TEXTE DE L'EXERCICE:
►
Raconter son histoire
« Un jour, on m’a invité à parler de mon entreprise devant des élèves d’une école secondaire. À la fin, plusieurs jeunes filles sont venues me voir pour me remercier. Elles se reconnaissaient dans mon histoire. Elles étaient inspirées à aller de l’avant et apprivoiser ce grand mal-être que nous sommes si nombreuses à vivre avec notre corps.
C’est le plus beau cadeau que mon projet ait suscité, ma plus grande réussite! L’école m’a rappelé pour que je revienne sensibiliser les jeunes face aux troubles alimentaires. Dès lors, je me suis focusée sur tout l’impact social que pouvait avoir mon entreprise. À chaque mois, je verse un pourcentage de mes profits à l’Institut Douglas qui m’a aidé à me sortir de l’anorexie ».
Zina est tombée gravement malade en 2017. Elle était en sous-poids sévère, elle tombait dans les pommes. Elle a été hospitalisée à plusieurs reprises.
En même temps, elle allait aux HEC. Elle était impliquée dans plusieurs associations. Elle participait à des levées de fonds et elle organisait toutes sortes d’événements caritatifs. « J’ai réalisé que ce qui attirait le plus les gens vers les stands pour qu’on puisse leur parler, c’était de leur offrir un petit quelque chose d’appétissant! Je me suis mise à faire des cupcakes et des petites bouchées le soir et les weekends. Mes amis appelaient ça « les bouliches à Zina. »
Pourtant à l’époque, le sucre était banni pour moi. Mais dans la cuisine, je retrouvais un sentiment de paix profonde, de laisser-aller, de grande créativité. C’était thérapeutique. J’oubliais que j’étais malade. Peu à peu, je réalisais que ce n’était pas juste une question de calories. Que d’offrir ces desserts rapprochait les gens, rendait heureux. Ironiquement, je me suis découvert une passion pour la pâtisserie à ce moment-là, et je me suis guérie. »

Tomber dans la marmite
Zina avait trouvé une avenue qui lui permettait de rendre les gens heureux. Elle faisait des bouliches à tout va! Puis, les gens se sont mis à lui en demander pour des événements de plus grande envergure, et voulait la payer. Pourtant, elle avait le syndrome de l’imposteur : « je n’osais pas fixer de prix : je faisais ça par amour! Et puis, je n’étais pas pâtissière! Comment être crédible? »
Elle a alors fait un stage de six mois au Ritz pour apprendre la pâtisserie. Ce qui allait confirmer sa passion. « Ça m’a ouvert les yeux. J’aimais la pâtisserie, mais je ne voulais pas devenir pâtissière. Je voulais être entrepreneure en pâtisserie. »
◄
CONSIGNE 1: Relevez tous les établissements désignés par un nom propre dans le récit sur Zina.
CONSIGNE 2: Poursuivez le récit sur Zina à partir de sa dernière phrase.

MATÉRIEL FOURNI:
►
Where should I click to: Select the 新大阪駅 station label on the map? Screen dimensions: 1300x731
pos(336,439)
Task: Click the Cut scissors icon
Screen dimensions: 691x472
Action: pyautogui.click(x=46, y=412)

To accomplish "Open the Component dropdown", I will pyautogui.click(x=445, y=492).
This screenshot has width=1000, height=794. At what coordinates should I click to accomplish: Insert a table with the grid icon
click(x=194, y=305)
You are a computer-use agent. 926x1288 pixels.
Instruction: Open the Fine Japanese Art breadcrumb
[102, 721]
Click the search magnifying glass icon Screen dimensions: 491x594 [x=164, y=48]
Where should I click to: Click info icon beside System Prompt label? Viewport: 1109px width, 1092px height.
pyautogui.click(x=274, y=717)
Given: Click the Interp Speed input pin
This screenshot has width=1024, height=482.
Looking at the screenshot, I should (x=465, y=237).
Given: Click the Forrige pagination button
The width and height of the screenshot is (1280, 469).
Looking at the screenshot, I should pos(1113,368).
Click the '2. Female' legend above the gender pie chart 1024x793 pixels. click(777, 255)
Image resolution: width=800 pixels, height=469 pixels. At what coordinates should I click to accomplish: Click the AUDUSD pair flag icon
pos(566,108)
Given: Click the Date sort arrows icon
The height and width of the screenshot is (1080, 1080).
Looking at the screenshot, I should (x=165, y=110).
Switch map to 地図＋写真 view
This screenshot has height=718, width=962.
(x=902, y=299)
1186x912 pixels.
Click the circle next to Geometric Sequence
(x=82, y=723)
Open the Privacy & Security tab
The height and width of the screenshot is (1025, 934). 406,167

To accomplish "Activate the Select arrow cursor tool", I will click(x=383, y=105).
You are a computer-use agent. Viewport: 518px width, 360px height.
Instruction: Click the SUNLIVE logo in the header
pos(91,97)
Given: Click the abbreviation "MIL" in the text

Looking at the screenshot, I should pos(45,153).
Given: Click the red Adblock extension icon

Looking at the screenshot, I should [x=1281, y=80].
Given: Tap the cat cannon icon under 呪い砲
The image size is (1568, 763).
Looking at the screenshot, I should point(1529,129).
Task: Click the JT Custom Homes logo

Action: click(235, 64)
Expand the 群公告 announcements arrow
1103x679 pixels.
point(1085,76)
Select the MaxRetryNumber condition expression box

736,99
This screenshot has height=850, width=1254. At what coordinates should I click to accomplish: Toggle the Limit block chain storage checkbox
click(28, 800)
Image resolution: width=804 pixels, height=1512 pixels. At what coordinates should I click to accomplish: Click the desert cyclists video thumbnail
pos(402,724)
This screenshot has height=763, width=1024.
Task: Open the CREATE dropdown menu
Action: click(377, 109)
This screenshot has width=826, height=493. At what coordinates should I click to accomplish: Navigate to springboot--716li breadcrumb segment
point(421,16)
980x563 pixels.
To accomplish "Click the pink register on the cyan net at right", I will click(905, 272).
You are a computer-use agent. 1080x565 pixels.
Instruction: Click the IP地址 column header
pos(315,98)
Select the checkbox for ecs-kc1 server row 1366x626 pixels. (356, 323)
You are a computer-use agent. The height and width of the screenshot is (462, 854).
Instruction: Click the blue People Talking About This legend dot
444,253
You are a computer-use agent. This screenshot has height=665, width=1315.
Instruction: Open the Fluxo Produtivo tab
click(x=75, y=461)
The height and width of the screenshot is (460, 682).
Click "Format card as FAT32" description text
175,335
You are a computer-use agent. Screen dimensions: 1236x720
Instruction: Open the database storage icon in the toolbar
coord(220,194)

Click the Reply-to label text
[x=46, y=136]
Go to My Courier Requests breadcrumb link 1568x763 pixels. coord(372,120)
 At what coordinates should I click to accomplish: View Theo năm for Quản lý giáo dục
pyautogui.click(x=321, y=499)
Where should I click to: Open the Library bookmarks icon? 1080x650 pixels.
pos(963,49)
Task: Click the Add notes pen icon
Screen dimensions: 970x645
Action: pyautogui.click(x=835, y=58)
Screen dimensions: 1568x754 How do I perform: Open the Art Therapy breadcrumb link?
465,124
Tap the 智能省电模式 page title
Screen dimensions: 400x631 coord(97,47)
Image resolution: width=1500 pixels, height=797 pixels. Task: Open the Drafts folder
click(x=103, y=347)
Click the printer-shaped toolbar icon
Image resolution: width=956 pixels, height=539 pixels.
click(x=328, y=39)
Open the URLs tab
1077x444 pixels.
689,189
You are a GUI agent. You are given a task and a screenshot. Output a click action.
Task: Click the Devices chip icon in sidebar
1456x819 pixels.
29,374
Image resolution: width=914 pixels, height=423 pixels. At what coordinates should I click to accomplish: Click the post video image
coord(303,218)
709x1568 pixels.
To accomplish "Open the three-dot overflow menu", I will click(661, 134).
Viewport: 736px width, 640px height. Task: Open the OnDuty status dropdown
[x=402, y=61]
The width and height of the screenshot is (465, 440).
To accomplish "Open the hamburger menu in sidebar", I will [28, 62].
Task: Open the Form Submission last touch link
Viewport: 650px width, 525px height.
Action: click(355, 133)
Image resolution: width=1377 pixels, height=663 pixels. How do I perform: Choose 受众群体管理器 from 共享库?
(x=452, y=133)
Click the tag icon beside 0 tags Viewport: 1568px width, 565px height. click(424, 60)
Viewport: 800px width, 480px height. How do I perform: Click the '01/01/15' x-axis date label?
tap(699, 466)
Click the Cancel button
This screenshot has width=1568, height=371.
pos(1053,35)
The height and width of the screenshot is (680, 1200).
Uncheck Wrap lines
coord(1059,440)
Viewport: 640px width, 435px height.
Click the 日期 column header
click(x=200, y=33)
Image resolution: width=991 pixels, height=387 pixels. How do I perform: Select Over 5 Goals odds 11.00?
◄
RÉPONSE FINALE 1:
Institut Douglas
HEC
Ritz

RÉPONSE FINALE 2:
Forte de ses études en commerce, l’entrepreneuriat prenait naturellement le dessus. Elle s’est dit qu’elle ferait les choses en bonne et due forme : établir une liste de produits, de prix, de fournisseurs, prendre des photos, monter un site web, etc. « Si on revenait me voir, c’était que les gens étaient à l’aise avec mes prix ».

Lancer son business
En janvier 2022, à 25 ans, elle retourne voir les HEC, sa safe space, et applique sur des programmes d’incubation. « J’ai été prise! Pour moi, c’était le signe que je devais me lancer à temps plein dans mon projet. »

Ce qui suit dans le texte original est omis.